*ACTIVITY*. Can you retype only the lines from the one with "Image resolution: width=689" through the final line of the material, exactly as given?

────────────────

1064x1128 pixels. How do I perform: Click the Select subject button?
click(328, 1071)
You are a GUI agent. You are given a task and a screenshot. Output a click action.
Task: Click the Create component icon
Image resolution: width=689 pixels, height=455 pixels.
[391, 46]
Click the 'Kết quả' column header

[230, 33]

────────────────

*COMPLETED TASK*.
Image resolution: width=689 pixels, height=455 pixels.
[391, 46]
Click the 'Kết quả' column header

[230, 33]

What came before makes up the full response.